Some Augmentations Outside of DSS Also Directly Benefit Foster Youth. Beyond DSS, the 2022-23 spending plan takes a number of actions across other budget areas that will directly serve foster youth, as described below. This list does not capture all elements of the budget that may benefit foster youth and child welfare-involved families (for example, the Better for Families rebates certainly will benefit some families involved with the child welfare system, but these funds are not targeting foster youth or their families in any way). Rather, we highlight augmentations that offer direct support for foster youth.

  • Expands Higher Education Support Programs for Foster Youth. $10 million ongoing Proposition 98 funds to expand NextUp at California Community Colleges, and $18 million General Fund ongoing to support similar programs at the University of California (UC) and California State University (CSU) systems. NextUp’s 2021-22 funding level was $20 million ongoing, and the program currently is provided at 20 community college districts. The program provides a broad range of services to current and former foster youth, including outreach and recruitment, academic counseling, tutoring, book and supply grants, and referrals to health and mental health services. The augmentation will allow the expansion of the program to additional community college districts. The proposed $18 million for CSU and UC would provide similar support for foster youth programs across CSU and UC campuses.
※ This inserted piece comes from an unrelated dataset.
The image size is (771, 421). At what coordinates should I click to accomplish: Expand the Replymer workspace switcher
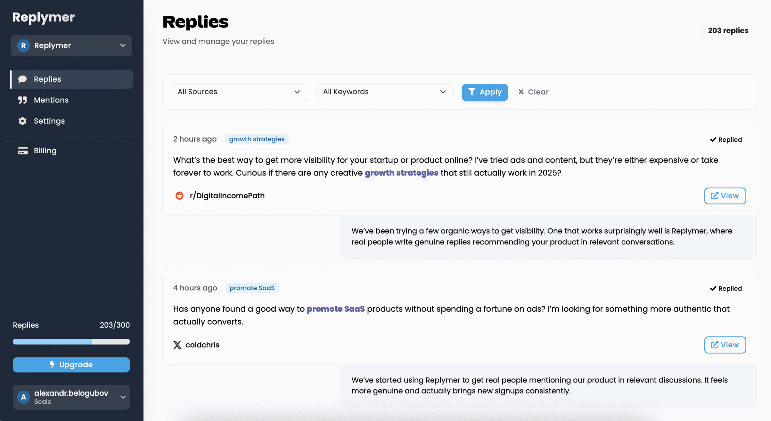click(123, 46)
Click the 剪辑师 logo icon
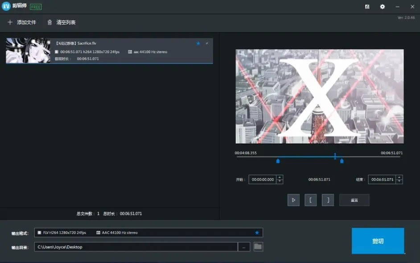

  • Creates Foster Youth Tax Credit. Creates refundable $1,000 tax credit for young adults aged 18 through 25 who were foster youth at age 13 or older and are otherwise eligible for the California Earned Income Tax Credit. The tax credit will be administered by the Franchise Tax Board, with data sharing from DSS. The administration estimates around 20,000 youth will claim the credit each year.

  • Expands Transitional Housing Program and Housing Navigators. $34 million ongoing to expand foster youth housing programs under the Department of Housing and Community Development. Budget language renames the housing navigator program as the Housing Navigation and Maintenance Program, and extends eligibility and priority for the program to help young adults who are 18 to 25, with priority given to young adults formerly or currently in the foster care system. Budget language also extends the age of eligibility for transitional housing in all counties to any former foster youth who is 18 to 25, and would extend the maximum time they may receive services to 36 months (up from age 24 and a maximum duration of 24 months, with a county option to extend service up to 36 months, as of 2021-22).

  • Augments Funding for Dependency Counsel. $30 million ongoing for the judicial branch to address shortfalls in federal reimbursements for court-appointed counsel for children, non-minor dependents, and parents in juvenile court dependency proceedings.

  • Creates Foster Youth Substance Use Disorder Grant Program. $5 million one time for the Department of Health Care Services to implement the Foster Youth Substance Use Disorder Evidence-Based and Promising Practices Program, a grant program to fund the development and implementation of evidence-based models and promising practices to serve foster youth with substance use disorders.

  • Creates California Youth Apprenticeship Program for System-Impacted Youth. $65 million over three years for the Department of Industrial Relations to create an apprenticeship program to expand career opportunities for youth ages 16 to 24 who are experiencing homelessness or involved with the juvenile justice or foster care systems.

  • Funds HOPE Accounts for Youth in Long-Term Care. $100 million General Fund in 2022-23 for transfer to a new special fund, the California Hope, Opportunity, Perseverance, and Empowerment (HOPE) for Children Trust Account Fund to be administered by a new HOPE program board, under the auspices of the State Treasurer’s Office. Initially, trust accounts will be established for children who have lost a parent or primary caregiver to the COVID-19 pandemic and for children in long-term foster care. Funds in the accounts may be used for any purpose by the recipients.